La Vicefiscal General reveló que por esta misma actividad ilícita y constreñimiento a las poblaciones, la entidad adelanta procesos investigativos y de judicialización de empresarios dedicados a la ganadería extensiva.

Investigaciones por victimización de líderes de restitución de tierras en Antioquia y Chocó

La Fiscalía General de la Nación identificó un fenómeno criminal, en el que grupos armados emergentes se disputan violentamente las rentas ilícitas que las desmovilizadas Farc dejaron en Antioquia y Chocó, lo que se ha convertido en un escenario de amenaza y zozobra para las personas que defienden la restitución de tierras.

“Hemos advertido que, como consecuencia de estos fenómenos, un sector de la población ha terminado siendo potencialmente vulnerable, son justamente los defensores de derechos humanos en el Urabá antioqueño y chocoano, donde se han obtenido importantes resultados en el desmantelamiento de la estructura criminal que delinque en los municipios de Chigorodó y Carepa, Antioquia. Asimismo, se ha obtenido suficiente material probatorio contra personas que delinquen en el corredor vial entre el municipio de Mutatá, Belén de Bajirá y Riosucio, en Chocó”, señaló la Vicefiscal, María Paulina Riveros, ante los asistentes a la Segunda Mesa de Protección a la Vida.

En las investigaciones asumidas por la Fiscalía, también se ha advertido que el denominado Clan del Golfo ejerce presencia con diferentes estructuras en la región del Urabá chocoano y antioqueño, y “han adoptado los modelos de organización y funcionamiento propio de los grupos paramilitares, lo que ha permitido un control territorial y social en la zona”, reveló la Vicefiscal María Paulina Riveros.

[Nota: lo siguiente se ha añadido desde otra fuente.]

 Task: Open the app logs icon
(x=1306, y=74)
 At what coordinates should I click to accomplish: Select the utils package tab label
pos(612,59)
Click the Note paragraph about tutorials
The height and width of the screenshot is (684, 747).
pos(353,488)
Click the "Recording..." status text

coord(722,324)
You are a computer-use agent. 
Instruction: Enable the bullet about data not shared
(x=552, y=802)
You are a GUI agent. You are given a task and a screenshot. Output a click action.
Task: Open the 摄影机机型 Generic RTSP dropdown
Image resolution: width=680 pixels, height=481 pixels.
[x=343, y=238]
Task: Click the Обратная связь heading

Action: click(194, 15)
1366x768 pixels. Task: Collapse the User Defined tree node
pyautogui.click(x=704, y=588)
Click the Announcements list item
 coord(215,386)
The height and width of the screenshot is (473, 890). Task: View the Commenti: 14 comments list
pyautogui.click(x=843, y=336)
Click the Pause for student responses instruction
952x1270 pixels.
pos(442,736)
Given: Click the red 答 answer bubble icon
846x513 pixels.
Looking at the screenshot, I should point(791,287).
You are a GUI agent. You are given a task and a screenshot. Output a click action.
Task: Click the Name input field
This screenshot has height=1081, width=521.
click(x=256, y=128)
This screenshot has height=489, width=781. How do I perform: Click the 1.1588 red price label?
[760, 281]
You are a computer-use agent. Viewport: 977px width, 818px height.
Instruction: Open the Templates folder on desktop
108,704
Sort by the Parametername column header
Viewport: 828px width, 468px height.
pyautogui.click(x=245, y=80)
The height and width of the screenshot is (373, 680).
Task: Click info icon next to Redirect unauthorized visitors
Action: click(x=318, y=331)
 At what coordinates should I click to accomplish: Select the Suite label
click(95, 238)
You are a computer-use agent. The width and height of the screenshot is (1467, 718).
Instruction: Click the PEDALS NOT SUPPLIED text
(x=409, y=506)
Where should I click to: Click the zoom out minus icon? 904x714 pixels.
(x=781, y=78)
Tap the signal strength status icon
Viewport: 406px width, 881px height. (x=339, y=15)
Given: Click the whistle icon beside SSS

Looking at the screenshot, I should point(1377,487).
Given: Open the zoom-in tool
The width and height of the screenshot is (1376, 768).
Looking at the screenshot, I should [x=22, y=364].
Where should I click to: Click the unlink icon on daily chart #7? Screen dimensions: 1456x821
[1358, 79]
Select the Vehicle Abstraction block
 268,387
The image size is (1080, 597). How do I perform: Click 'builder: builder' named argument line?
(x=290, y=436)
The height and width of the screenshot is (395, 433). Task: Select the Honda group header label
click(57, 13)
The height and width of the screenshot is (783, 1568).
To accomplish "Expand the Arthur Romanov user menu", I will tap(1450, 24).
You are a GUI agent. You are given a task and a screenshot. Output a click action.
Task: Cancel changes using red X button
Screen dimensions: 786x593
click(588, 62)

Avances en investigaciones por homicidios de líderes sociales

La Fiscalía ha logrado un porcentaje histórico en el esclarecimiento de homicidios contra defensores de derechos humanos, que hoy se ubica en el 50%.

En 93 de los 194 casos reportados por las Naciones Unidas, han sido vinculadas 208 personas a las investigaciones, se han hecho efectivas 250 capturas y los jueces han emitido 19 sentencias condenatorias.

Este promedio es altamente relevante, si se tiene en cuenta que la tasa de esclarecimiento de homicidios a nivel país es de 23 %.